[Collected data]
##############################

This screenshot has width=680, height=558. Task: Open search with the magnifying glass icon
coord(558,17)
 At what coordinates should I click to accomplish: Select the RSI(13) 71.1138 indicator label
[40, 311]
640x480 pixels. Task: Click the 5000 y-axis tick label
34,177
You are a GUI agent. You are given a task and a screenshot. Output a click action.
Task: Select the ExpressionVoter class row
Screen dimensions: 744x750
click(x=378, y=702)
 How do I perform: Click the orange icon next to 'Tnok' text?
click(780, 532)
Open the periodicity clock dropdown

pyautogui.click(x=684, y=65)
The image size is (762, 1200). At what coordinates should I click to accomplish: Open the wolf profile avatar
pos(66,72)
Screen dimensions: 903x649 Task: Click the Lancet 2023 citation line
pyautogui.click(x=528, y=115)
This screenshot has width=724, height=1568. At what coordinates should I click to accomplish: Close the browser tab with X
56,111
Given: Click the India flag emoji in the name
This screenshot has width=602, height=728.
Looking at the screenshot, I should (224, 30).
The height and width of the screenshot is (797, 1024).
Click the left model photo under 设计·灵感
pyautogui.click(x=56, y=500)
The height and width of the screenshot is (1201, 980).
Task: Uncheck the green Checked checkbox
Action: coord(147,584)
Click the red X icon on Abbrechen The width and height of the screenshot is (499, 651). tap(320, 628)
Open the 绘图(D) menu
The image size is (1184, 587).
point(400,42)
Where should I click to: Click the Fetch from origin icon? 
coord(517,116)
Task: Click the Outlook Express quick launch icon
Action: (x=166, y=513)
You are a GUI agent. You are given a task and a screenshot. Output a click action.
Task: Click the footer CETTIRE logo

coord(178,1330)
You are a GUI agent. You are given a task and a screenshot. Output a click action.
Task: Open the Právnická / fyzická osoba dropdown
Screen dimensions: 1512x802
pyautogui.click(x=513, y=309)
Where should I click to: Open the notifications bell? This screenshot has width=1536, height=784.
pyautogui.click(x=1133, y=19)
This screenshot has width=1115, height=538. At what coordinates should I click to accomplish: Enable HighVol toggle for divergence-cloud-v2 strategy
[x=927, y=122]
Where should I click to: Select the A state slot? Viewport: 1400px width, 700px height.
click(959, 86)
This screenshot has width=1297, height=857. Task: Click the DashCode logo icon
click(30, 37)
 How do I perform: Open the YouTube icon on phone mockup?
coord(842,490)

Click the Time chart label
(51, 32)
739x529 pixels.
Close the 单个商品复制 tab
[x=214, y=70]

##############################

• **What to do**
A verbatim copy of all the records is to be produced.

• **Written solution**
This screenshot has width=680, height=558. Task: Open search with the magnifying glass icon
coord(558,17)
 At what coordinates should I click to accomplish: Select the RSI(13) 71.1138 indicator label
[40, 311]
640x480 pixels. Task: Click the 5000 y-axis tick label
34,177
You are a GUI agent. You are given a task and a screenshot. Output a click action.
Task: Select the ExpressionVoter class row
Screen dimensions: 744x750
click(x=378, y=702)
 How do I perform: Click the orange icon next to 'Tnok' text?
click(780, 532)
Open the periodicity clock dropdown

pyautogui.click(x=684, y=65)
The image size is (762, 1200). At what coordinates should I click to accomplish: Open the wolf profile avatar
pos(66,72)
Screen dimensions: 903x649 Task: Click the Lancet 2023 citation line
pyautogui.click(x=528, y=115)
This screenshot has width=724, height=1568. At what coordinates should I click to accomplish: Close the browser tab with X
56,111
Given: Click the India flag emoji in the name
This screenshot has width=602, height=728.
Looking at the screenshot, I should (224, 30).
The height and width of the screenshot is (797, 1024).
Click the left model photo under 设计·灵感
pyautogui.click(x=56, y=500)
The height and width of the screenshot is (1201, 980).
Task: Uncheck the green Checked checkbox
Action: coord(147,584)
Click the red X icon on Abbrechen The width and height of the screenshot is (499, 651). tap(320, 628)
Open the 绘图(D) menu
The image size is (1184, 587).
point(400,42)
Where should I click to: Click the Fetch from origin icon? 
coord(517,116)
Task: Click the Outlook Express quick launch icon
Action: (x=166, y=513)
You are a GUI agent. You are given a task and a screenshot. Output a click action.
Task: Click the footer CETTIRE logo

coord(178,1330)
You are a GUI agent. You are given a task and a screenshot. Output a click action.
Task: Open the Právnická / fyzická osoba dropdown
Screen dimensions: 1512x802
pyautogui.click(x=513, y=309)
Where should I click to: Open the notifications bell? This screenshot has width=1536, height=784.
pyautogui.click(x=1133, y=19)
This screenshot has width=1115, height=538. At what coordinates should I click to accomplish: Enable HighVol toggle for divergence-cloud-v2 strategy
[x=927, y=122]
Where should I click to: Select the A state slot? Viewport: 1400px width, 700px height.
click(959, 86)
This screenshot has width=1297, height=857. Task: Click the DashCode logo icon
click(30, 37)
 How do I perform: Open the YouTube icon on phone mockup?
coord(842,490)

Click the Time chart label
(51, 32)
739x529 pixels.
Close the 单个商品复制 tab
[x=214, y=70]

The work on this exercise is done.